Sanità, il Sindaco De Meo chiede un incontro con la Regione Lazio

Il Sindaco di Fondi, Salvatore De Meo, ha chiesto al Direttore Generale della ASL di Latina, Michele Caporossi, un incontro pubblico entro la prossima settimana per fare chiarezza sulle problematiche quotidiane dell’ospedale “San Giovanni di Dio” e le prospettive derivanti dall’approvazione del nuovo Atto Aziendale. Nella sua nota De Meo ha evidenziato come gli stessi rilievi della Direzione Regionale Salute sull’Atto Aziendale della provincia di Latina abbiano rispecchiato alcune delle osservazioni da lui più volte espresse, con continue richieste d’incontro formulate al Presidente della Regione Lazio, Zingaretti.

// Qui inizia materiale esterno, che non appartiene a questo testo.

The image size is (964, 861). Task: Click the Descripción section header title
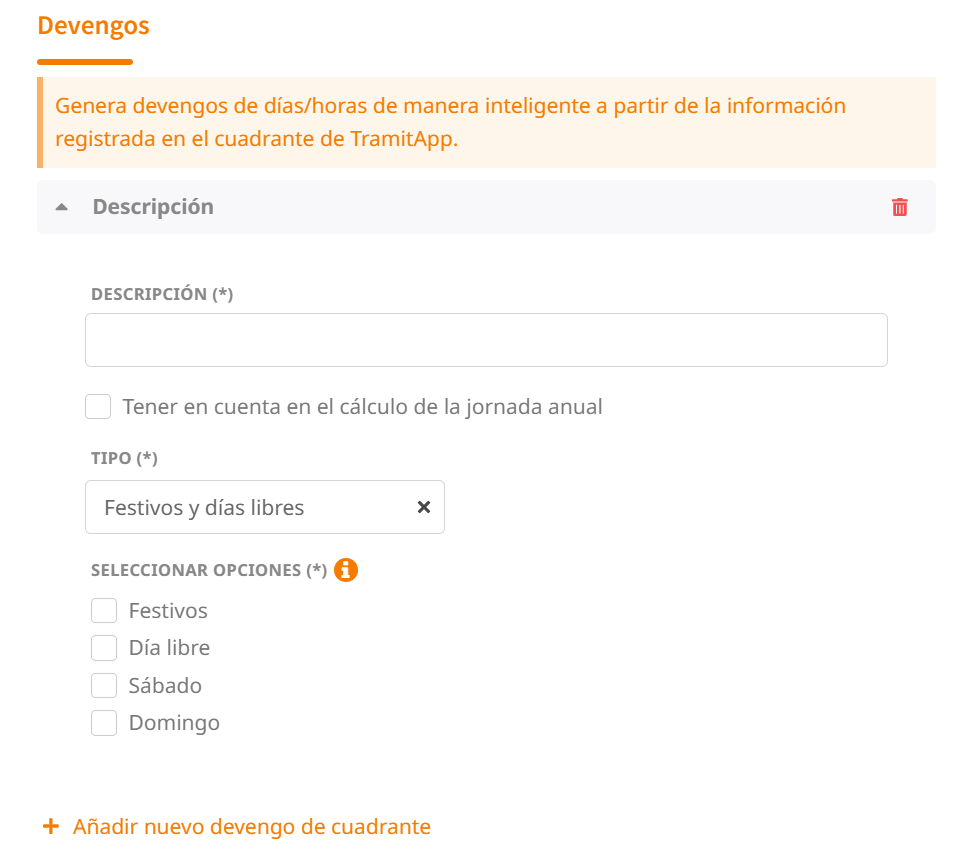click(153, 207)
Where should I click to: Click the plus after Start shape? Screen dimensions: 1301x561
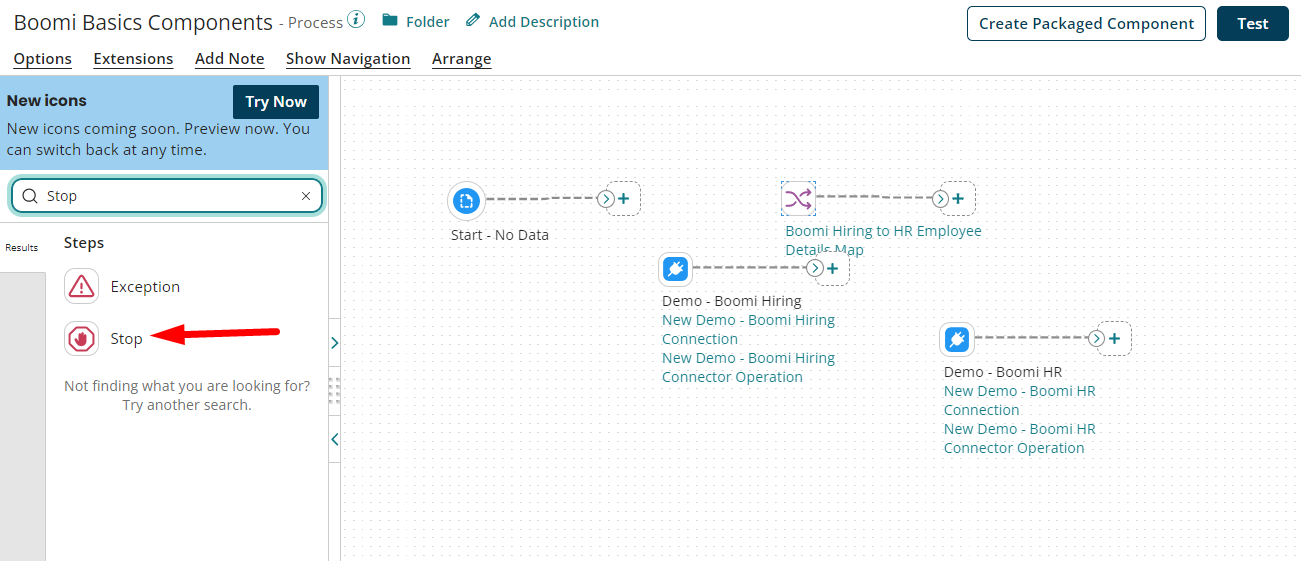[624, 199]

Analoga istanza di audizione è stata indirizzata nel gennaio scorso da De Meo alla Commissione di Esperti per la verifica di conformità delle proposte di Piano Strategico e di Atto aSindaco-di-Fondi-De-Meo-Salvatoreziendale presentate dai Direttori Generali ASL, per rappresentare le esigenze del comprensorio di Fondi proprio in ragione delle sue particolarità e dei fattori di criticità che lo contraddistinguono e che in molteplici occasioni sono state evidenziate.

Per De Meo la situazione critica in cui versa il ‘San Giovanni di Dio’ è determinata principalmente dalla scarsità di risorse mediche, dalla chiusura di alcuni reparti e dalla limitata operatività di alcune UOC, in primis il Pronto Soccorso, che necessita di una decisa accelerazione nell’attuazione di impegni volti a potenziare nell’immediato la qualità dei servizi del nosocomio fondano. “Questo è quanto chiedono quotidianamente cittadini, associazioni e comitati del comprensorio che, in assenza di segnali concreti e di risposte tangibili in merito al loro diritto alla salute, hanno manifestato l’intenzione di portare avanti con determinazione iniziative di mobilitazione, anche nel solco della protesta” ha scritto De Meo. Non resta pertanto che attendere la data dell’incontro, dal quale i rappresentanti istituzionali e le comunità dell’intero comprensorio si attendono un adeguato riscontro alle loro comprensibili e legittime preoccupazioni.